Stated problem: Reproduce the entries from the line containing "How do I perform: Click the '(Khosla" through the end of the entries, renaming "Instruction" to "Command" and leaving everything else unchanged.

Start Supplied material

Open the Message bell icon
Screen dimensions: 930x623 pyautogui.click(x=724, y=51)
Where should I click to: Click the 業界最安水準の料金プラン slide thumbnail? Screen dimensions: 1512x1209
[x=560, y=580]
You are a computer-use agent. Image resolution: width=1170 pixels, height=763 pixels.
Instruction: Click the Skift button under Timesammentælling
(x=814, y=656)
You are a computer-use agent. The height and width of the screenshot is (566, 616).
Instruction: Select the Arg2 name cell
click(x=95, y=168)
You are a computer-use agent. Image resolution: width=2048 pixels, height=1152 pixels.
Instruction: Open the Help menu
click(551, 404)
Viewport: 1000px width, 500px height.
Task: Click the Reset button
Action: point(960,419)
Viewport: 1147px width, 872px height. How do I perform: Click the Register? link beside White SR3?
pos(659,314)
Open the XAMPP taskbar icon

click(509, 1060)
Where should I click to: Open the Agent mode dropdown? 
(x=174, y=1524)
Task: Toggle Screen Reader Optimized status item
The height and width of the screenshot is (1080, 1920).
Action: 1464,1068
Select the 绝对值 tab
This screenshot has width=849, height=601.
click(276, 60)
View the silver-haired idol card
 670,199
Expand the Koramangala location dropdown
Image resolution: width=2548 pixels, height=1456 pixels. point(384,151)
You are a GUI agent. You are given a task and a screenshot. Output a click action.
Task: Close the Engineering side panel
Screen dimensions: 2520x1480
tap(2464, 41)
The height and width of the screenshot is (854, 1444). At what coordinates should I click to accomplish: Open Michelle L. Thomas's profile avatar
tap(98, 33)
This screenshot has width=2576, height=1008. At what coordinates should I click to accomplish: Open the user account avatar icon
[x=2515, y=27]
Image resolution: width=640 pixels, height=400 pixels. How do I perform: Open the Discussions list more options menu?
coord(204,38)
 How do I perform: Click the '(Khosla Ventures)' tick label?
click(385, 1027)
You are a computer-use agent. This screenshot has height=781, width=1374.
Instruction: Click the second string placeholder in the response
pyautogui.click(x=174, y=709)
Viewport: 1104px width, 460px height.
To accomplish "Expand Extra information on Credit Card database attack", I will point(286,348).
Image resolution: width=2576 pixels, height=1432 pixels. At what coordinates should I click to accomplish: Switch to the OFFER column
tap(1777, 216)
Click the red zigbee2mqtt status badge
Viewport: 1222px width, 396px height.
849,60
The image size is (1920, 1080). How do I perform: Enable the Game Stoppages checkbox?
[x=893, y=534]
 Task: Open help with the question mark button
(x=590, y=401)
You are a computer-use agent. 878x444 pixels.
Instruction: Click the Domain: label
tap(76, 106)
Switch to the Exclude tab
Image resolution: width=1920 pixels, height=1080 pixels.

End Supplied material

Exercise response:
 How do I perform: Click the '(Khosla Ventures)' tick label?
click(385, 1027)
You are a computer-use agent. This screenshot has height=781, width=1374.
Command: Click the second string placeholder in the response
pyautogui.click(x=174, y=709)
Viewport: 1104px width, 460px height.
To accomplish "Expand Extra information on Credit Card database attack", I will point(286,348).
Image resolution: width=2576 pixels, height=1432 pixels. At what coordinates should I click to accomplish: Switch to the OFFER column
tap(1777, 216)
Click the red zigbee2mqtt status badge
Viewport: 1222px width, 396px height.
849,60
The image size is (1920, 1080). How do I perform: Enable the Game Stoppages checkbox?
[x=893, y=534]
 Task: Open help with the question mark button
(x=590, y=401)
You are a computer-use agent. 878x444 pixels.
Command: Click the Domain: label
tap(76, 106)
Switch to the Exclude tab
Image resolution: width=1920 pixels, height=1080 pixels.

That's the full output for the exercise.